Problem requirements:
Among the entries below, find the lines holding "avatar" and copy them.

START Dataset records

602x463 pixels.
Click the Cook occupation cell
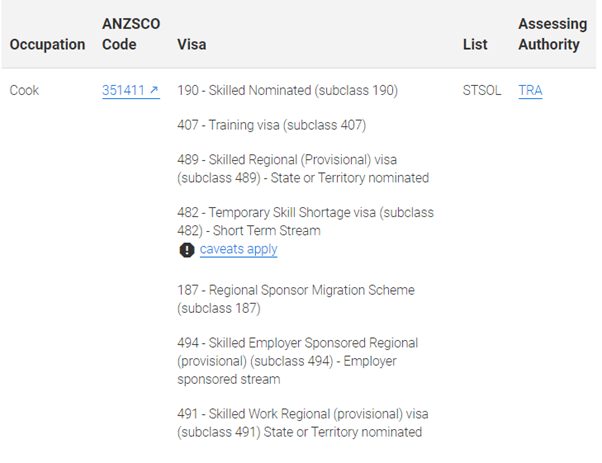tap(24, 91)
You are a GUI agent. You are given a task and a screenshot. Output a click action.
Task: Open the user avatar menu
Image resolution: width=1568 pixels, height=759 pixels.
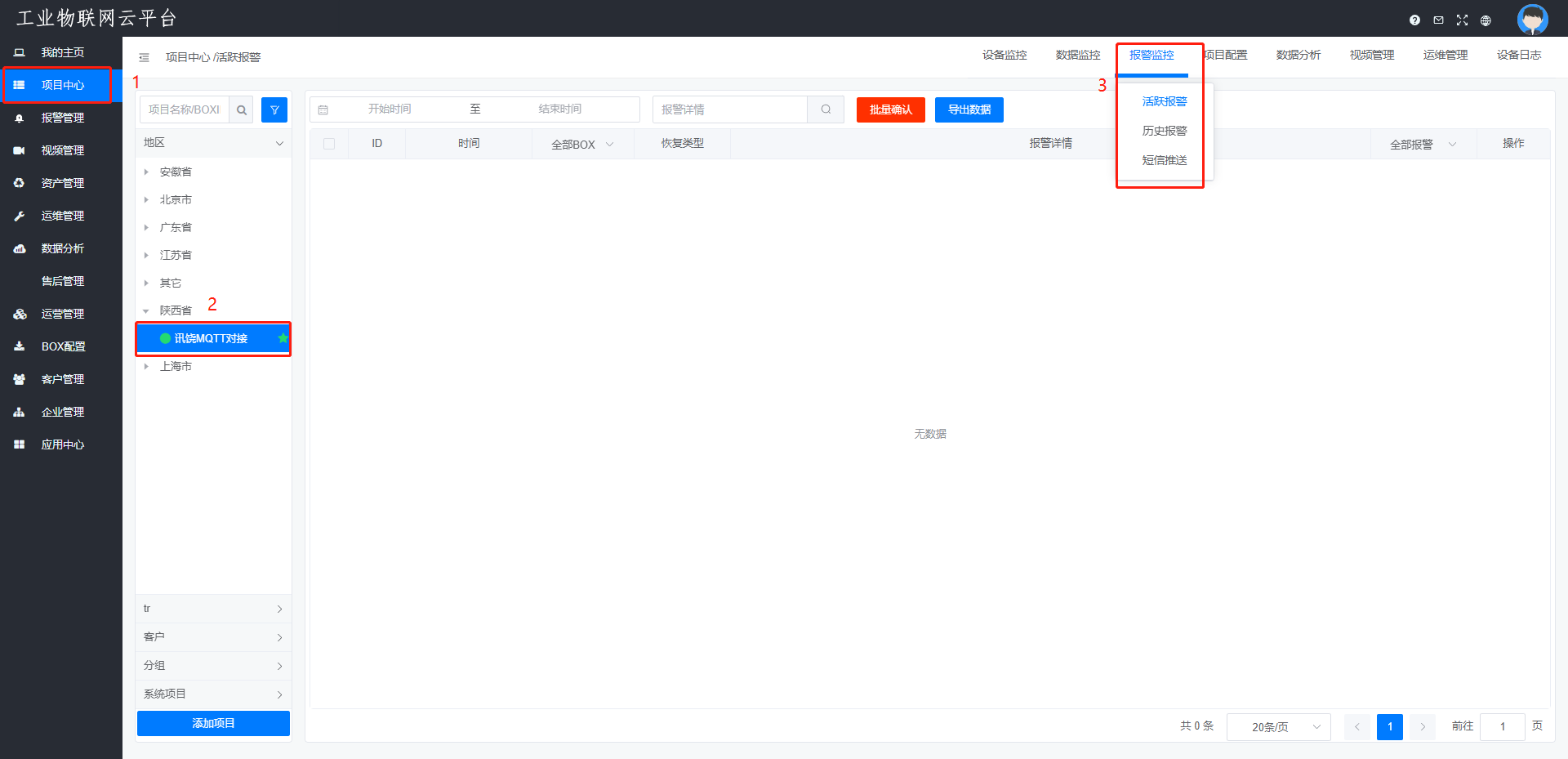1532,19
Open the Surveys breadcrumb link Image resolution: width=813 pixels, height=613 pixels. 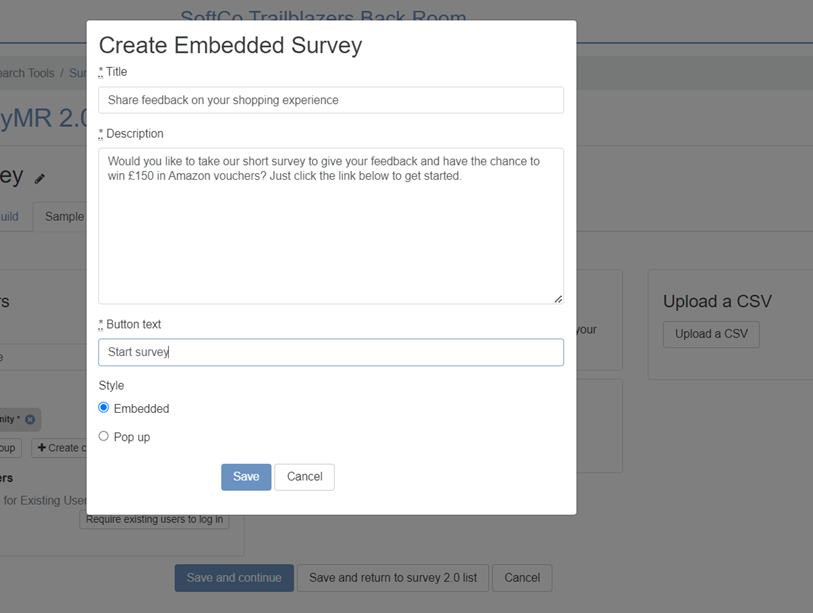point(79,72)
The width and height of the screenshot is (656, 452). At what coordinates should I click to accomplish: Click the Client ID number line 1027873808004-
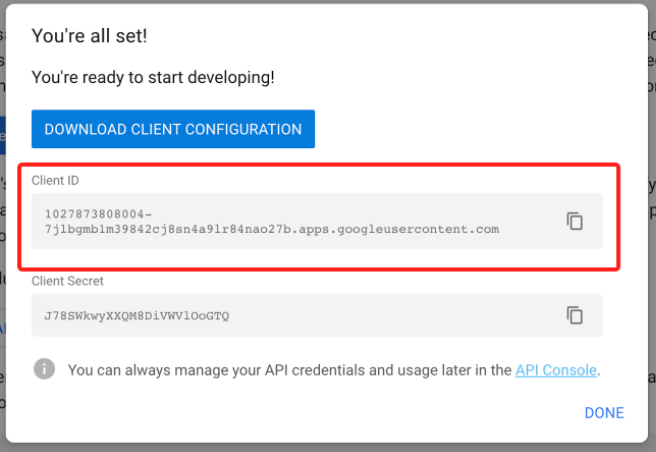coord(98,214)
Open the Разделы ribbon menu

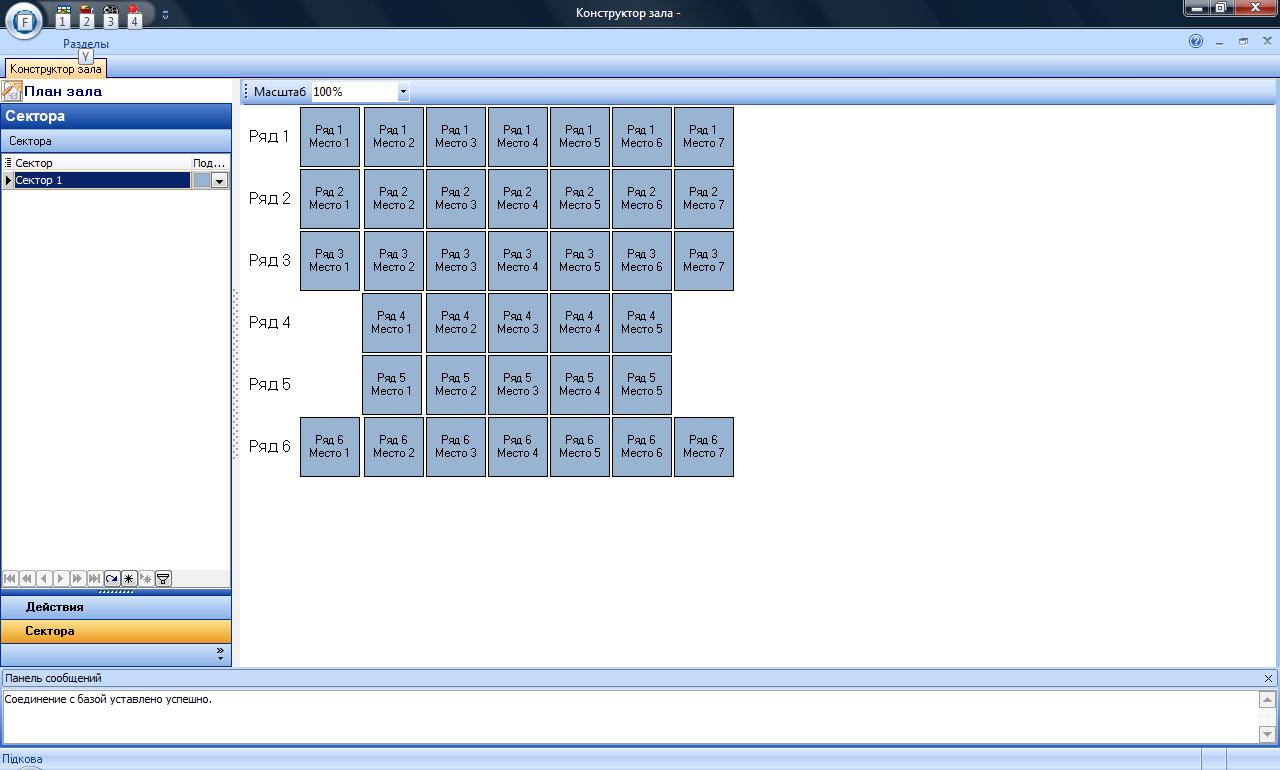[86, 44]
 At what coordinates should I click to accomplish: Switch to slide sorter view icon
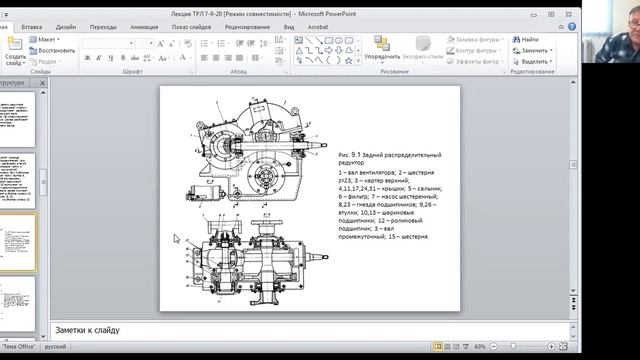click(x=447, y=347)
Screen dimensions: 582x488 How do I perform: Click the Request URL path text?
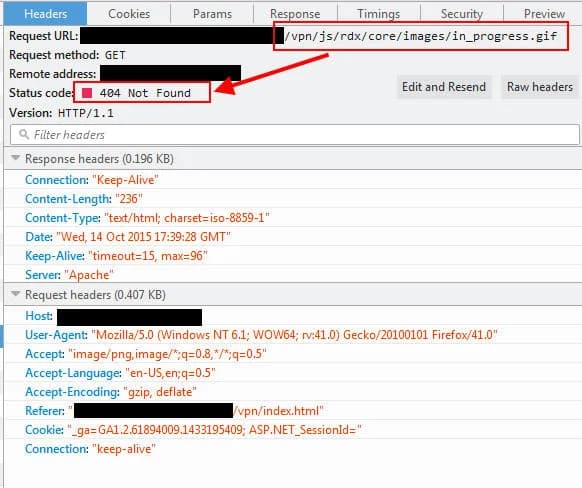[x=421, y=36]
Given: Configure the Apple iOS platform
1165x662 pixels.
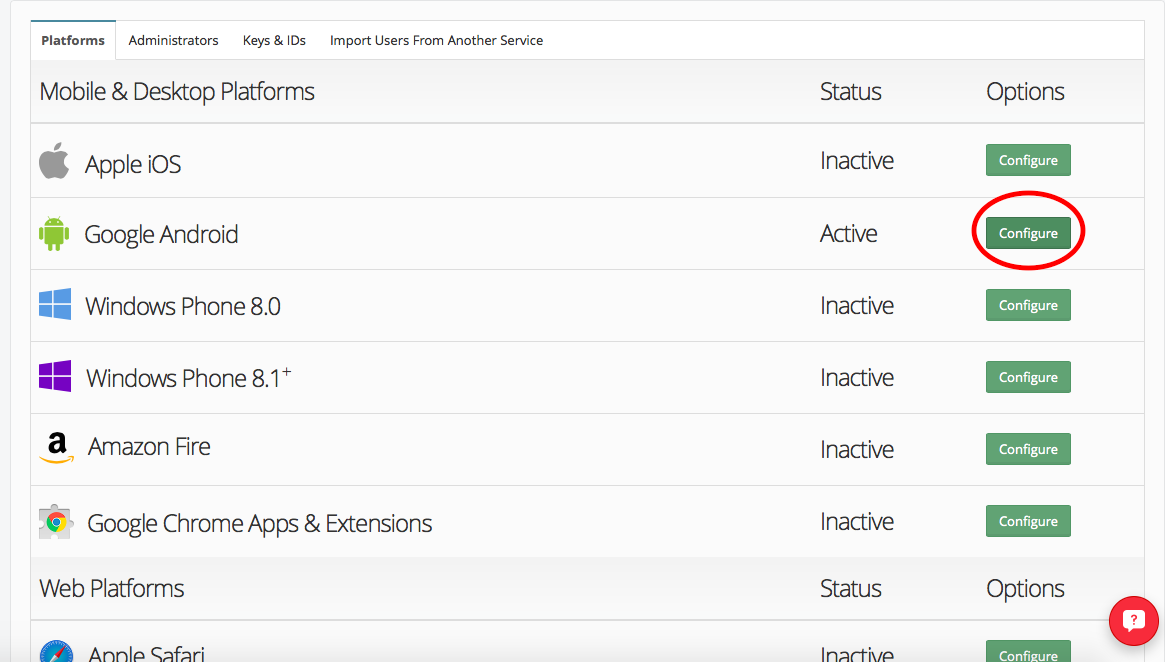Looking at the screenshot, I should [x=1028, y=160].
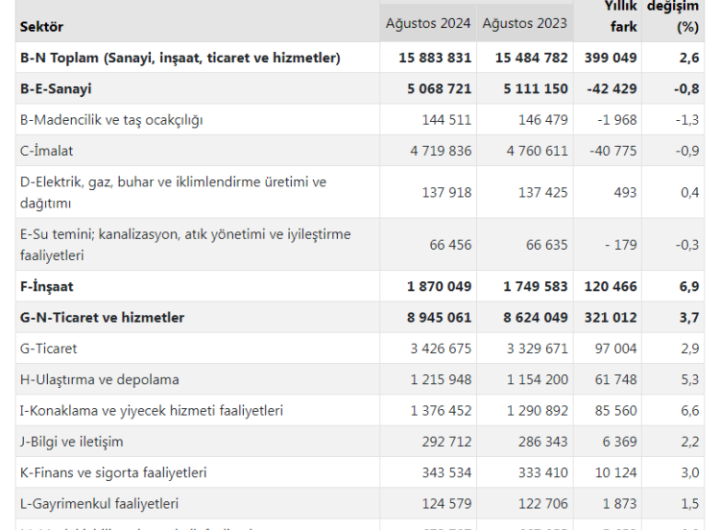This screenshot has width=720, height=530.
Task: Select the B-N Toplam row label
Action: click(x=181, y=58)
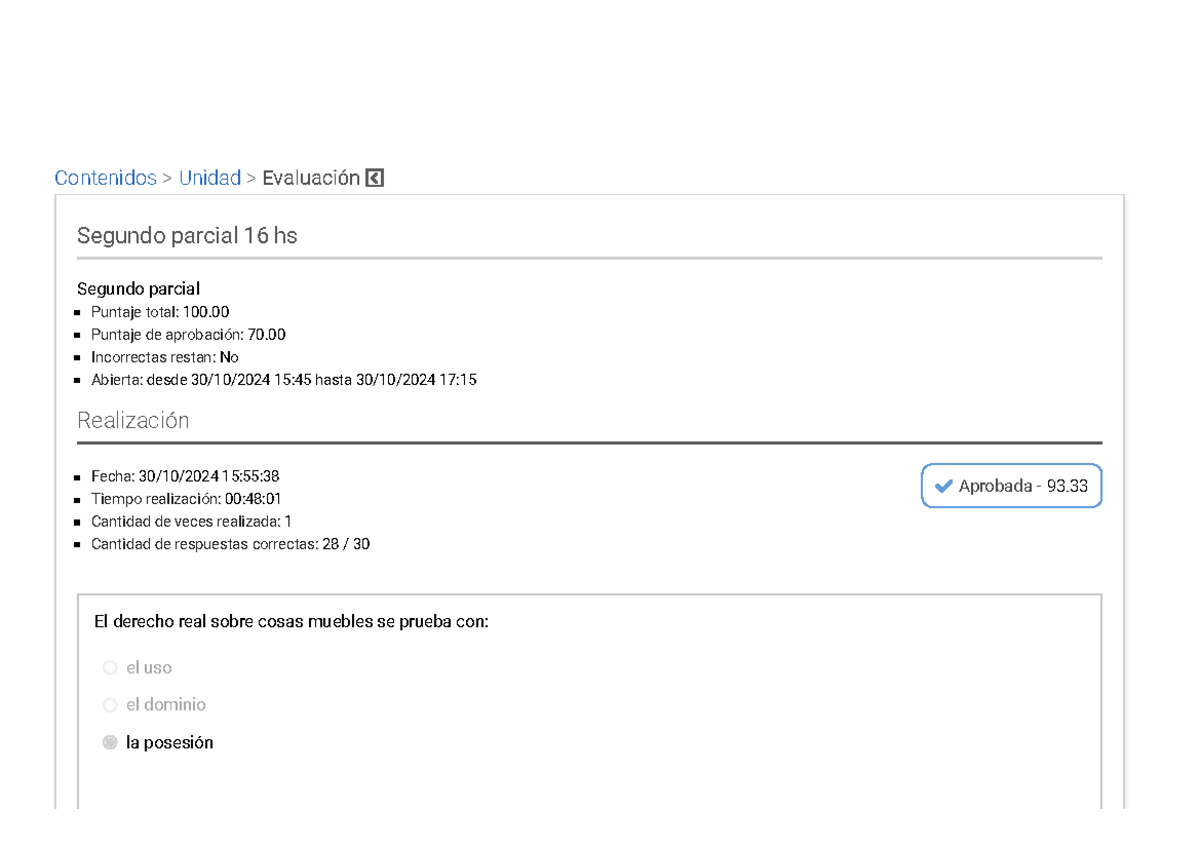The image size is (1200, 848).
Task: Go to the Unidad breadcrumb link
Action: point(210,178)
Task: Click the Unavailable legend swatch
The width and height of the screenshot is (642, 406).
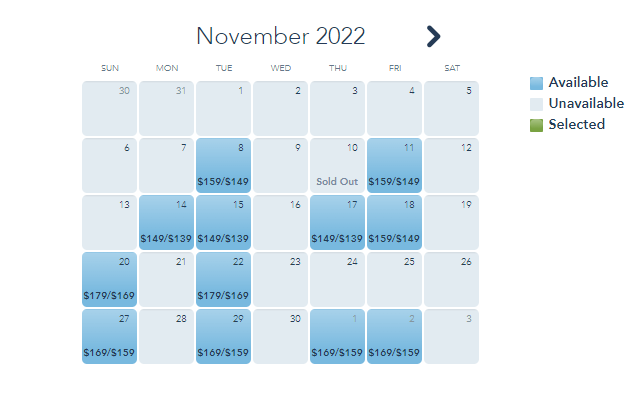Action: click(x=536, y=104)
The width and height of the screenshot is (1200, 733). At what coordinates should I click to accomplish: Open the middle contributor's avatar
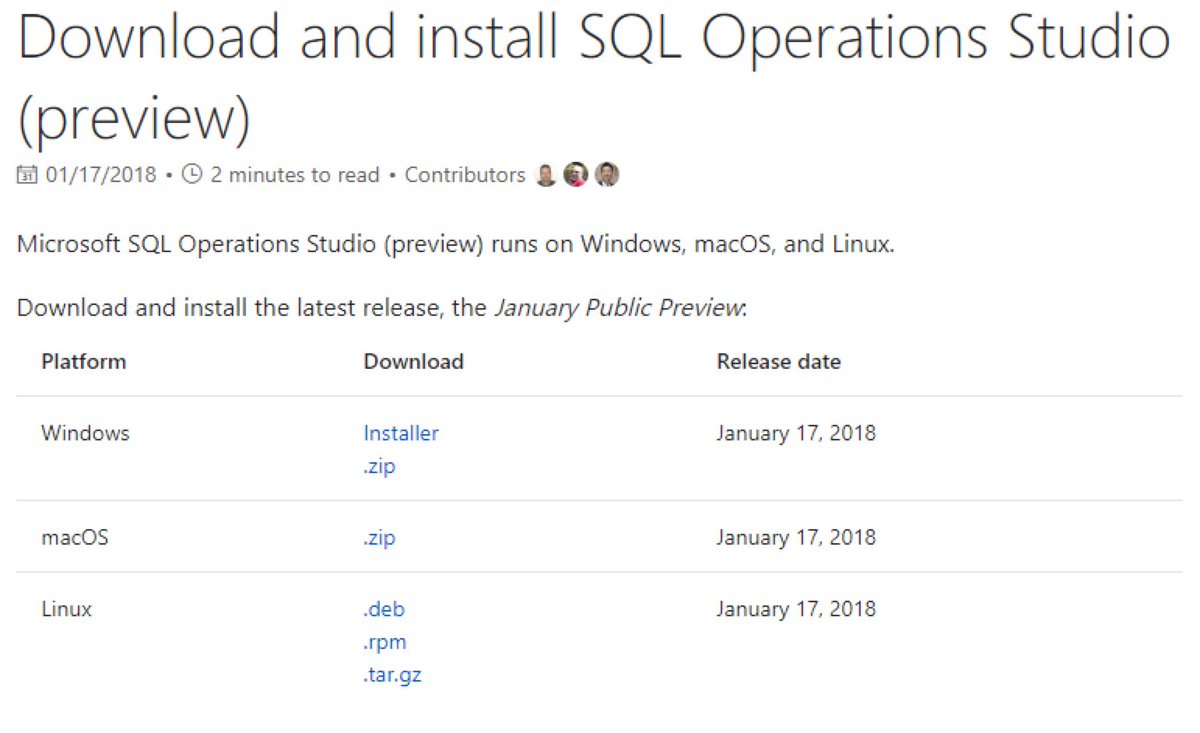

END Dataset records

Solution to this exercise:
Task: Open the user avatar menu
The width and height of the screenshot is (1200, 733). At what coordinates should I click to accomplish: Open the middle contributor's avatar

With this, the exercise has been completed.